### Problem requirements
Filter the entries for the word "left". Copy each line in which it occurs.

### Collected data
* * * * * * *

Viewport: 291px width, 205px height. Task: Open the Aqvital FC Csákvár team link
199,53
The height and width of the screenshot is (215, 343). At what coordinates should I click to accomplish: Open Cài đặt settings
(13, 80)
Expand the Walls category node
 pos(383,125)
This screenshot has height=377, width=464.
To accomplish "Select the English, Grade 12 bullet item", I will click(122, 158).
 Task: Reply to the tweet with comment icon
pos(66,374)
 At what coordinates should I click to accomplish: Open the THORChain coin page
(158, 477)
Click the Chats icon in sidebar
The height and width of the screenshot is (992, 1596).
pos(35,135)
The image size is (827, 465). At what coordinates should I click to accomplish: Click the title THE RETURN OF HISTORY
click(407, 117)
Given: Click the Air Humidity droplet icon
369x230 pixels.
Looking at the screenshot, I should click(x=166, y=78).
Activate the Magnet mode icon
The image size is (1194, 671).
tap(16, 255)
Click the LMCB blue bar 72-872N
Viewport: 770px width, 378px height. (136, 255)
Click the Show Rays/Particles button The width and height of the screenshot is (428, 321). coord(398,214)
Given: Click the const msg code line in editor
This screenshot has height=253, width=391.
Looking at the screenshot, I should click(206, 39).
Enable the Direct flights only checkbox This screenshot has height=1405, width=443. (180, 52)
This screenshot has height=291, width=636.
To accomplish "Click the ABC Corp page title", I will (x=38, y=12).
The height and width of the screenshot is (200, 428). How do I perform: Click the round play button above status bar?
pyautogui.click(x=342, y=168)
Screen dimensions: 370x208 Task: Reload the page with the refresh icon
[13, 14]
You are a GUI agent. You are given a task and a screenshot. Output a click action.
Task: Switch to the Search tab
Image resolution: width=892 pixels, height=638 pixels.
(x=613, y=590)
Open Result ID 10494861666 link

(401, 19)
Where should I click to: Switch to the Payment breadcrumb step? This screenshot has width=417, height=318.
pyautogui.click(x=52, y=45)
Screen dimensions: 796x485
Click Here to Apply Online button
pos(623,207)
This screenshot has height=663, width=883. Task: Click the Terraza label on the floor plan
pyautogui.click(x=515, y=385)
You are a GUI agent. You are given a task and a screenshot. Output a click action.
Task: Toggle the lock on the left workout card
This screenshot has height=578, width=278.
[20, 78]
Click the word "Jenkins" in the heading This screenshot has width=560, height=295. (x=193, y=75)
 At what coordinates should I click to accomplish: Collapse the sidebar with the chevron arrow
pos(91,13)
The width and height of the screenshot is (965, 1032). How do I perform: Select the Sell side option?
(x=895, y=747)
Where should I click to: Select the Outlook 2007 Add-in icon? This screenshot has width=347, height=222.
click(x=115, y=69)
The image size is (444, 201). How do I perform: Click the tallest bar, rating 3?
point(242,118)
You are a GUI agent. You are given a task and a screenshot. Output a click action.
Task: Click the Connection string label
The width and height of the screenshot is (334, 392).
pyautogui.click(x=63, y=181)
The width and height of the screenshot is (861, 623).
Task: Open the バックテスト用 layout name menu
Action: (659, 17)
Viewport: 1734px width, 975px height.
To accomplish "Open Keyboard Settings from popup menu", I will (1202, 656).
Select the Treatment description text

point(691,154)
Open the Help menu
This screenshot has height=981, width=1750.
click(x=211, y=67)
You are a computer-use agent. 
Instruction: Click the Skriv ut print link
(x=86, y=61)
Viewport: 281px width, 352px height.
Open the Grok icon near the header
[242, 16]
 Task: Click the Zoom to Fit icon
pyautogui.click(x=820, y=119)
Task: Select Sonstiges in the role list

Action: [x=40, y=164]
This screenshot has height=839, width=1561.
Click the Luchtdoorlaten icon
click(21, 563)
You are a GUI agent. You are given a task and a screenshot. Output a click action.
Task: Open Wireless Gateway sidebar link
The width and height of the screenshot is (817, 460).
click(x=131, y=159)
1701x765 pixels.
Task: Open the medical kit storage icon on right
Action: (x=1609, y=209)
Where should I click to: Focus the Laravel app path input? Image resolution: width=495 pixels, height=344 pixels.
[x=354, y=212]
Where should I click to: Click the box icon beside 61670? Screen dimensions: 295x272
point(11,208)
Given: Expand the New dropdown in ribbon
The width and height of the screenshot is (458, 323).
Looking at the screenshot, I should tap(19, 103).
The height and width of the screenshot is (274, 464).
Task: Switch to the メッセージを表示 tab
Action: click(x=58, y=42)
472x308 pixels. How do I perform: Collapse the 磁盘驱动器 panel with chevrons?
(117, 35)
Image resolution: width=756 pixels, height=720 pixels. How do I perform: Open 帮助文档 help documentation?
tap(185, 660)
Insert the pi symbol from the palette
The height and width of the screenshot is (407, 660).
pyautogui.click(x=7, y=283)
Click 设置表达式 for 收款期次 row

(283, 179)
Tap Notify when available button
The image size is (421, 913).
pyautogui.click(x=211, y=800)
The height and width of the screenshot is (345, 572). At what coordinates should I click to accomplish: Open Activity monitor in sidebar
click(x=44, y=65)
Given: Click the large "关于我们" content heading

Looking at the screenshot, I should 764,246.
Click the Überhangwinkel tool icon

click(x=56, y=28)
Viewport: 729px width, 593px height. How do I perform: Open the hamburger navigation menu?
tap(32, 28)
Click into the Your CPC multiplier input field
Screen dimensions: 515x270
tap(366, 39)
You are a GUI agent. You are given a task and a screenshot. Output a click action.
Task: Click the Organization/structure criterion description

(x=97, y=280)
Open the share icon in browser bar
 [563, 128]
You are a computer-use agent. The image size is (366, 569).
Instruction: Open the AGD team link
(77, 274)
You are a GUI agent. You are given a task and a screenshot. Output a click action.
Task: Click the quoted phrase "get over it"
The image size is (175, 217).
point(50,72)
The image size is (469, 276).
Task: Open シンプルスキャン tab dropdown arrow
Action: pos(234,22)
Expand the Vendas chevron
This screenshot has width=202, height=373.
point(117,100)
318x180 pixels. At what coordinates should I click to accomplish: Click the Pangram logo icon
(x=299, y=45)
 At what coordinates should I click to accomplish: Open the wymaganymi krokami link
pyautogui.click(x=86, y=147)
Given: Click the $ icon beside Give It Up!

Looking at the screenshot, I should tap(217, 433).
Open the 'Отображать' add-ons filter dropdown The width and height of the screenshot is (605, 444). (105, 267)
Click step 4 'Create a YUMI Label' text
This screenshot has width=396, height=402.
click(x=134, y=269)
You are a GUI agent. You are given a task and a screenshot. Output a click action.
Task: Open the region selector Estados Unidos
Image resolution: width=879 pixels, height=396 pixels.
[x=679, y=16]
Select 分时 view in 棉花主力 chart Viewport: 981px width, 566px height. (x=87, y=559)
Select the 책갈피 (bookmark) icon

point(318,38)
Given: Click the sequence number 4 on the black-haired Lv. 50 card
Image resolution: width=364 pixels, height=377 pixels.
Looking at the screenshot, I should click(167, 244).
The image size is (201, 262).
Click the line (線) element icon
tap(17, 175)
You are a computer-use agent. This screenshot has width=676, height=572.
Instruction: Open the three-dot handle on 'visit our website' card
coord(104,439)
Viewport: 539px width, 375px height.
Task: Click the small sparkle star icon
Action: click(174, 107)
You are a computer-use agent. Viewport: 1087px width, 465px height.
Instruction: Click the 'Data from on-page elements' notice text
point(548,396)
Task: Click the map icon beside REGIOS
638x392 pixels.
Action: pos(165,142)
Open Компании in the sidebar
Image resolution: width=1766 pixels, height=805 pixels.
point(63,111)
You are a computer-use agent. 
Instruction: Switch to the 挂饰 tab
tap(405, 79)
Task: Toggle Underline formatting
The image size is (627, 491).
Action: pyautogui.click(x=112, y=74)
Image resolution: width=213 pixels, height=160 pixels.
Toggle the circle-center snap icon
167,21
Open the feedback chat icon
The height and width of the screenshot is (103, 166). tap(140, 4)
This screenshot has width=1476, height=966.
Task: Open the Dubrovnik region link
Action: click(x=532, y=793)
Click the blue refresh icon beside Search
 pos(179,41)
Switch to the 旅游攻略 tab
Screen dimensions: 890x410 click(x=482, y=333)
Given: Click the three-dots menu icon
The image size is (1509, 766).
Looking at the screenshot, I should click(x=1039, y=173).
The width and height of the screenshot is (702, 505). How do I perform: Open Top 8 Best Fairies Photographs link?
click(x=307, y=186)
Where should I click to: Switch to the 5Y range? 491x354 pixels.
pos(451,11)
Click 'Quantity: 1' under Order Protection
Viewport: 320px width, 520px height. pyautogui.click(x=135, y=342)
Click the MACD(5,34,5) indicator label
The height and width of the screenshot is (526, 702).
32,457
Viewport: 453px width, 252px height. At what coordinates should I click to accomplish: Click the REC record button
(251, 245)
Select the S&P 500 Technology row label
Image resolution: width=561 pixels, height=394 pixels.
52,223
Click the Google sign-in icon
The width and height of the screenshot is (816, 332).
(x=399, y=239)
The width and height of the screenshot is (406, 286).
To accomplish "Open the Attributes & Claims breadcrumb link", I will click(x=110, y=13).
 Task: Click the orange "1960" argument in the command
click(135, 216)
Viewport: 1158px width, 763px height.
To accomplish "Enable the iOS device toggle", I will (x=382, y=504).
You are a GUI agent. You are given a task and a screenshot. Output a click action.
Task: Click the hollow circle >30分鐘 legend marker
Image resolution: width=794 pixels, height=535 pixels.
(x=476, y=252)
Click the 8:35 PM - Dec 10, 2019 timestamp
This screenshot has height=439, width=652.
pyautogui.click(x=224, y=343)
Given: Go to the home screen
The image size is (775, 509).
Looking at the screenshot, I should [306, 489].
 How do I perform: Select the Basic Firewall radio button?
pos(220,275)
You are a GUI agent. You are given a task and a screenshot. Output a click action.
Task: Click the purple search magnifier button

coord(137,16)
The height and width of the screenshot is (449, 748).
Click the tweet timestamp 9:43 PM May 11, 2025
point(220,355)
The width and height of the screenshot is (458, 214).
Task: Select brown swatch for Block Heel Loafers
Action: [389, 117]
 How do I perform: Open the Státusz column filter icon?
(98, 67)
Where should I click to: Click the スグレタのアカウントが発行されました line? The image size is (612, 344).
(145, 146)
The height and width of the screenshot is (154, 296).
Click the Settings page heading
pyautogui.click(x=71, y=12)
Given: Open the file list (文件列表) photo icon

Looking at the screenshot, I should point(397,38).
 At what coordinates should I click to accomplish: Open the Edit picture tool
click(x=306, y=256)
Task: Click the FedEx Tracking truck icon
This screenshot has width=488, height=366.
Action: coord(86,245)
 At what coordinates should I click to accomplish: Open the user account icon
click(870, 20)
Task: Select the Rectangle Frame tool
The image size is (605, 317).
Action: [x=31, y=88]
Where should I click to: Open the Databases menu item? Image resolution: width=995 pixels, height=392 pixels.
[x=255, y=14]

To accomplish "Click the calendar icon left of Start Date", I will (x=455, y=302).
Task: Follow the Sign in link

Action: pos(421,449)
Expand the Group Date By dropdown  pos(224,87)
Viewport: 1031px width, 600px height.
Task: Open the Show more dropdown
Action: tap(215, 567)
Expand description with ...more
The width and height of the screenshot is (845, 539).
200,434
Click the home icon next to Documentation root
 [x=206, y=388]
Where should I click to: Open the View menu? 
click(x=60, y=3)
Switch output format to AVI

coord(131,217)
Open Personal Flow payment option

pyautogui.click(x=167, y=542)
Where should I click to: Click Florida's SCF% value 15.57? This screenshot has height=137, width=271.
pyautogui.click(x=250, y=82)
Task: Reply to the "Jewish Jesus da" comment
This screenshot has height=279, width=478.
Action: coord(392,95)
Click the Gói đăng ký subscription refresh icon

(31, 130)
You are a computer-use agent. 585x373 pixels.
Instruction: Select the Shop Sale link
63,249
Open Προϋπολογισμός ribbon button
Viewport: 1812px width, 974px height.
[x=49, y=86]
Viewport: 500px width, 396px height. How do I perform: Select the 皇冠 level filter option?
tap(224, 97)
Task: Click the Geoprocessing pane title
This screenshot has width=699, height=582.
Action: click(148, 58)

* * * * * * *

### Answer to this exercise
Task: Toggle the lock on the left workout card
To accomplish "Click the calendar icon left of Start Date", I will (x=455, y=302).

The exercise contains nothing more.